I am always astounded when reading Financial Facelift in The Globe on Saturdays.
Yes, people profiled have money. But the food and incidentals spending floors me, as well as what they pay for cellular and media services.
I don't argue that food is getting more expensive. We eat less red meat these days . Ground beef only when on sale. Roast beef about maybe 4 times year, when on sale. More on sale chicken and pork. More rice less potatoes. Bone up when basics go on sale in the flyer. Do not buy boxed and prepared meals. Cook our own meals. Restaurants only on a family birthday if it is just us eating.
Will dine out when socializing.
Do host dinner parties regularly ( pre covid). It is way cheaper way to get the friends together than everyone at a restaurant where the alcohol bill will kill ya. .
I do a route usually Sunday mornings dumpster shopping. One holds day old buns from a deli place, one for the Saturday papers: sun, star, globe, spec and NYT one usually at least 30 empty beer cans, One sometimes has discards from a Shoppers.

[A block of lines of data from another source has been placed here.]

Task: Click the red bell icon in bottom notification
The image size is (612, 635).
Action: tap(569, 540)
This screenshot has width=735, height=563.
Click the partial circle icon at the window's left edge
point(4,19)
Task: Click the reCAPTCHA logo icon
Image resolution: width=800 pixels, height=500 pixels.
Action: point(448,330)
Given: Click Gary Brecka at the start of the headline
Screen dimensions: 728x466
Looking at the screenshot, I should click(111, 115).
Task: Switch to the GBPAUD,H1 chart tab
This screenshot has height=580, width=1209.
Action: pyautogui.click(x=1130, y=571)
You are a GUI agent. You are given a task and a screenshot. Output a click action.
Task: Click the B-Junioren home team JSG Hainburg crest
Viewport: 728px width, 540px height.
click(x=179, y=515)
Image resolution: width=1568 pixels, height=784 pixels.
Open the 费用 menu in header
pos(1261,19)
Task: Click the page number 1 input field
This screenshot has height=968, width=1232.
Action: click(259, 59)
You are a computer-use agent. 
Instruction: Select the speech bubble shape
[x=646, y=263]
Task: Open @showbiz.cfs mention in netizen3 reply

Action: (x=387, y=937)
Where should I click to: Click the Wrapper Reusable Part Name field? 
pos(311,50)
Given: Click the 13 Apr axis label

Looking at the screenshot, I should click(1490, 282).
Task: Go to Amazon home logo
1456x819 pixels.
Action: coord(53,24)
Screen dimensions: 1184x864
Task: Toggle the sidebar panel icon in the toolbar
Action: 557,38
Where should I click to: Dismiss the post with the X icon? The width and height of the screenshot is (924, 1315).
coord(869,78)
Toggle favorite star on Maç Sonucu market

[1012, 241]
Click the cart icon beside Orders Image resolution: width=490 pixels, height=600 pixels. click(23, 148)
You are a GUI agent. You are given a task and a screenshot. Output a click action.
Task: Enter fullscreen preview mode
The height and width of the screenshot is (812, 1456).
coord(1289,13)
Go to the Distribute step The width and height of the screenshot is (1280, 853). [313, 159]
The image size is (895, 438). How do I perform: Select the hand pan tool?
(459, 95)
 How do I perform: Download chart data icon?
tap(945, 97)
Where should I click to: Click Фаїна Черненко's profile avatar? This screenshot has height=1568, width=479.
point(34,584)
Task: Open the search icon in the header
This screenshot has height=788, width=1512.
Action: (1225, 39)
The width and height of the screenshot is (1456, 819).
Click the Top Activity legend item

The SDM was a gold mine two weeks a go. Looked like a skid of frozen goods got bumped and an ice cream container oozed its syrup over everything. I fished these items out, and wiped them with a dish rag when It got home. It has been below -5, all the time the stuff was in dumpster before I snagged it ( likerally, like with a gardening hoe)
So no worry about spoilage, and stuff is all in date.
6 frozen pizzas, 5 boxed chicken and fish items, lasagna, kd. ( who buys pre-made frozen kd - it is beyond me!) Plus about 9 Bryers ice cream containers.
So for past two weeks and week to come it has only been tomatoes, yogurt, green pepper, and the like on the grocery store trips.